Thursday, March 29, 2007

Annoying beeps

One annoying feature of the MTR trains in Hong Kong is the beeps before the doors close. Unfortunately they're going to get worse, supposedly for a good reason. From today's SCMP:

How do you stop impatient passengers charging onto trains as the doors are closing and getting themselves or their belongings trapped? Simply increase the number of beeps.

When the number of beeps is increased from 9 to 20, travellers who are timing their run for the doors now arrive before the doors close. The newspaper article reports that since this new policy was introduced, "the number of cases of people or objects caught in the doors dropped by 10 per cent on the Kwun Tong Line in the two months after the change" and 1 to 2 percent on the Hong Kong Island Line.

I am highly sceptical. First, there's no mention of whether these reductions in objects getting caught in doors is statistically significant (1-2%? Give me a break!), and second, basic economics would predict that any benefits will be only temporary. Let's outline this second argument in more detail.

Economics views humans as rational agents, who choose their behaviour to maximise their happiness. Now we can quibble about whether this is truly what humans do, but as an empirical model of observed behaviour, it's not a bad starting point. Their behaviour will depend on the environment around them. Change that environment, and they change their behaviour- at least once they have learned about the new environment. Passengers who run for the train once they hear the beeps do so because they think they have 9 beeps to get on the train, and they value being on that train.... not the next one, even if the wait is only 3 minutes.

Now increase the number of beeps. In the short run, passengers rush for the train, and arrive in time to hear another 11 beeps before the doors close. The first time, they may be surprised by this. But eventually, if the MTR continue with their policy, they'll start to notice a pattern. They're rational, utility-maximising consumers, after all! With time, hurried passengers will start charging for the train later in the cycle of beeps, and eventually, when everyone has adjusted to the new regime, I predict that there will be just as many blocked doors as before.

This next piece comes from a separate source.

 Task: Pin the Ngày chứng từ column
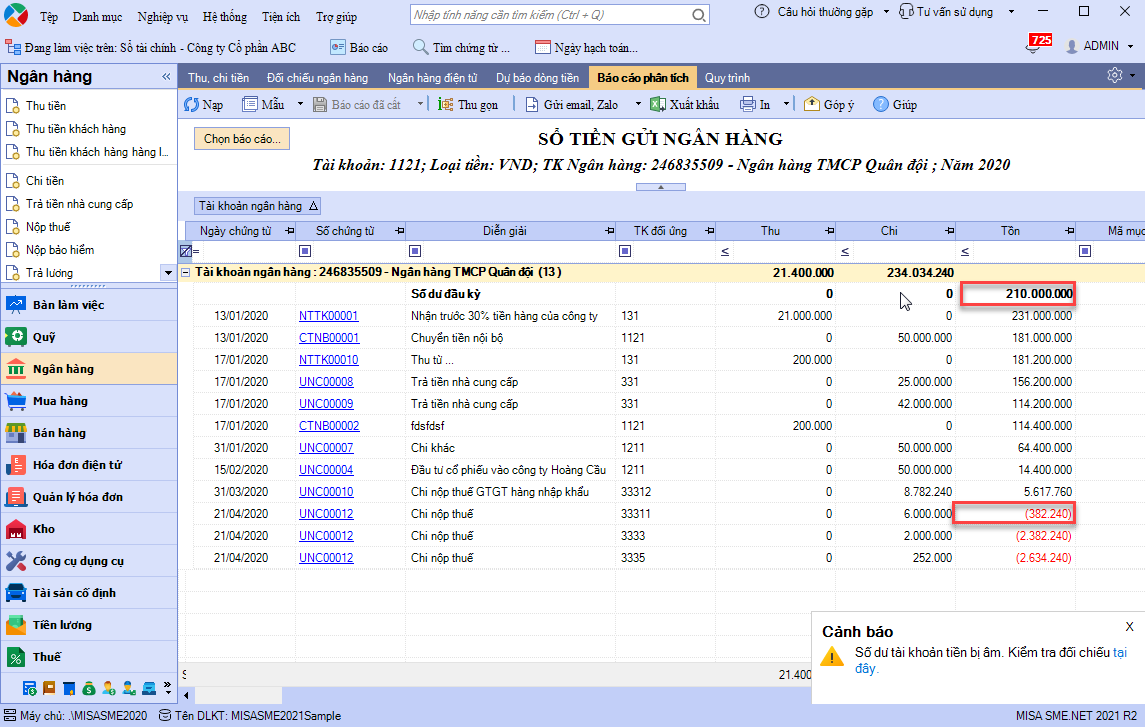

Of course the MTR, in their great wisdom, could take the experiment one step further. If increasing the beeps from 9 to 20 increased for a while, why not increase it from 20 to 30? And after that wears off, from 30 to 40, and so on? If consumers are rational, even increasing the number of beeps in a predictable pattern shouldn't work eventually- as people will notice the pattern of beep increases, and start to predict this when determining their behaviour. The MTR could move up a derivative: why not increase the rate of growth of the number of beeps? Even then, rational people will eventually notice the pattern.

I plan to buy some earplugs....

4 comments:

Anonymous said...

Great one...! Astonished by dis article

KevinT said...

One would think that a random-beep strategy would be great. The authority sets the beeps at some number between 3 and 12, inclusive, with the actual number on any given door closing a random number. Is there a better strategy anything other than running like hell?

classical_intimate said...
This comment has been removed by the author.
Edward Li said...

When I go across the crossroads of the Pokfield Road and Pokfulam Road, I always go steadly even if I find the trafic lights have already been glittered for a while. That is because I know it will glitter for a long period of time and I can have a reasonable estimate of how much distance I can cover before the lights turn red.

As for the random-beep strategy Kevint mentioned, passengers may not be aware of the difference at first. Even if they notice, they may rush to the train with high proportion of being catched.

A fixed number of beep is good in the long run, since people who get used to it may have a reasonable estimate for how much distance he can cover when the beep started. This is the same as my crossing the crossroads.